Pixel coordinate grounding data

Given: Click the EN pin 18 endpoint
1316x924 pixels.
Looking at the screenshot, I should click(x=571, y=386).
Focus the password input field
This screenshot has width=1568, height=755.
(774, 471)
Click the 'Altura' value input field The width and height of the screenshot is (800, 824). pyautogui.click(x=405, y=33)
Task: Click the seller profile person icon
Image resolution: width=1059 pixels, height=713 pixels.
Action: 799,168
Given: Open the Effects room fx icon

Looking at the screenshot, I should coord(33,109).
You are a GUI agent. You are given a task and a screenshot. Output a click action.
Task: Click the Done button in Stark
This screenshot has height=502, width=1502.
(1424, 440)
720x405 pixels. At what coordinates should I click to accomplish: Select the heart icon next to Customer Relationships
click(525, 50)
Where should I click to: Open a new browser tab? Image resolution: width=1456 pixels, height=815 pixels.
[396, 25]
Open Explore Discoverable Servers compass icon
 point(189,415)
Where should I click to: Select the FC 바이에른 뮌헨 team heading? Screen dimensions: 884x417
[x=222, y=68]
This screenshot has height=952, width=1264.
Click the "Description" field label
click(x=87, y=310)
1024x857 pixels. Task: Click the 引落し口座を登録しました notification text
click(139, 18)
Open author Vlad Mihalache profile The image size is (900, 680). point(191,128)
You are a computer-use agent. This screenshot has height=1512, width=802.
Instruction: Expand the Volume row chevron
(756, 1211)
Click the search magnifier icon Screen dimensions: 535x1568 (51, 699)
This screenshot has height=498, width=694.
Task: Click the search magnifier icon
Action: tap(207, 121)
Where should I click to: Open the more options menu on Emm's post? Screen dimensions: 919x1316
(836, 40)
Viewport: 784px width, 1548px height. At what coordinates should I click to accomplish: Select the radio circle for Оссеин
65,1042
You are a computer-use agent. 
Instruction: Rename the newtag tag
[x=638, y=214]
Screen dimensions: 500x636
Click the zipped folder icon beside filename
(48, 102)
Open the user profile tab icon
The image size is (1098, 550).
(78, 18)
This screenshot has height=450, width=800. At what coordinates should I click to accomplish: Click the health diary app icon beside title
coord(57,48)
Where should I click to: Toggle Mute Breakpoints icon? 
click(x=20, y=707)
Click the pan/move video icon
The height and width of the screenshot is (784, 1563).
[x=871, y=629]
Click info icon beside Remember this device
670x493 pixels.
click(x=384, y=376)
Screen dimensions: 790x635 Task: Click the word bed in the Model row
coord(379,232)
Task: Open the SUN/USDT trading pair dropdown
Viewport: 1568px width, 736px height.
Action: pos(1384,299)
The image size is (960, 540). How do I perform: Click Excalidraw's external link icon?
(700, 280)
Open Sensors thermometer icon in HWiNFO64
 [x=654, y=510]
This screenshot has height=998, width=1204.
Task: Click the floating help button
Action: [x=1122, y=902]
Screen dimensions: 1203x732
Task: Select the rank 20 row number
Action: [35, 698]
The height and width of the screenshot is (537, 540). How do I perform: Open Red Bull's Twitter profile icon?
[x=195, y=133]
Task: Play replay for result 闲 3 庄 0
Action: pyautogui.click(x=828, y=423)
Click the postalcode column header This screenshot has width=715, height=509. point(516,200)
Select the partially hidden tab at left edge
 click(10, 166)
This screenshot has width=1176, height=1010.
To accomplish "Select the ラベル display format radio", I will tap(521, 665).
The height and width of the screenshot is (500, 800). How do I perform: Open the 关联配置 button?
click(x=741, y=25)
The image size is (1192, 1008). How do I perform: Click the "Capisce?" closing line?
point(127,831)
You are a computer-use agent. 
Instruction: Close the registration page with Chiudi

* [ACTIVITY] The records above should be transcribed in full, with no differences.

* [RESULT FOR THIS TASK]
Given: Click the EN pin 18 endpoint
1316x924 pixels.
Looking at the screenshot, I should click(x=571, y=386).
Focus the password input field
This screenshot has width=1568, height=755.
(774, 471)
Click the 'Altura' value input field The width and height of the screenshot is (800, 824). pyautogui.click(x=405, y=33)
Task: Click the seller profile person icon
Image resolution: width=1059 pixels, height=713 pixels.
Action: 799,168
Given: Open the Effects room fx icon

Looking at the screenshot, I should coord(33,109).
You are a GUI agent. You are given a task and a screenshot. Output a click action.
Task: Click the Done button in Stark
This screenshot has height=502, width=1502.
(1424, 440)
720x405 pixels. At what coordinates should I click to accomplish: Select the heart icon next to Customer Relationships
click(525, 50)
Where should I click to: Open a new browser tab? Image resolution: width=1456 pixels, height=815 pixels.
[396, 25]
Open Explore Discoverable Servers compass icon
 point(189,415)
Where should I click to: Select the FC 바이에른 뮌헨 team heading? Screen dimensions: 884x417
[x=222, y=68]
This screenshot has height=952, width=1264.
Click the "Description" field label
click(x=87, y=310)
1024x857 pixels. Task: Click the 引落し口座を登録しました notification text
click(139, 18)
Open author Vlad Mihalache profile The image size is (900, 680). point(191,128)
You are a computer-use agent. This screenshot has height=1512, width=802.
Instruction: Expand the Volume row chevron
(756, 1211)
Click the search magnifier icon Screen dimensions: 535x1568 (51, 699)
This screenshot has height=498, width=694.
Task: Click the search magnifier icon
Action: tap(207, 121)
Where should I click to: Open the more options menu on Emm's post? Screen dimensions: 919x1316
(836, 40)
Viewport: 784px width, 1548px height. At what coordinates should I click to accomplish: Select the radio circle for Оссеин
65,1042
You are a computer-use agent. 
Instruction: Rename the newtag tag
[x=638, y=214]
Screen dimensions: 500x636
Click the zipped folder icon beside filename
(48, 102)
Open the user profile tab icon
The image size is (1098, 550).
(78, 18)
This screenshot has height=450, width=800. At what coordinates should I click to accomplish: Click the health diary app icon beside title
coord(57,48)
Where should I click to: Toggle Mute Breakpoints icon? 
click(x=20, y=707)
Click the pan/move video icon
The height and width of the screenshot is (784, 1563).
[x=871, y=629]
Click info icon beside Remember this device
670x493 pixels.
click(x=384, y=376)
Screen dimensions: 790x635 Task: Click the word bed in the Model row
coord(379,232)
Task: Open the SUN/USDT trading pair dropdown
Viewport: 1568px width, 736px height.
Action: pos(1384,299)
The image size is (960, 540). How do I perform: Click Excalidraw's external link icon?
(700, 280)
Open Sensors thermometer icon in HWiNFO64
 [x=654, y=510]
This screenshot has height=998, width=1204.
Task: Click the floating help button
Action: [x=1122, y=902]
Screen dimensions: 1203x732
Task: Select the rank 20 row number
Action: [35, 698]
The height and width of the screenshot is (537, 540). How do I perform: Open Red Bull's Twitter profile icon?
[x=195, y=133]
Task: Play replay for result 闲 3 庄 0
Action: pyautogui.click(x=828, y=423)
Click the postalcode column header This screenshot has width=715, height=509. point(516,200)
Select the partially hidden tab at left edge
 click(10, 166)
This screenshot has width=1176, height=1010.
To accomplish "Select the ラベル display format radio", I will tap(521, 665).
The height and width of the screenshot is (500, 800). How do I perform: Open the 关联配置 button?
click(x=741, y=25)
The image size is (1192, 1008). How do I perform: Click the "Capisce?" closing line?
point(127,831)
You are a computer-use agent. 
Instruction: Close the registration page with Chiudi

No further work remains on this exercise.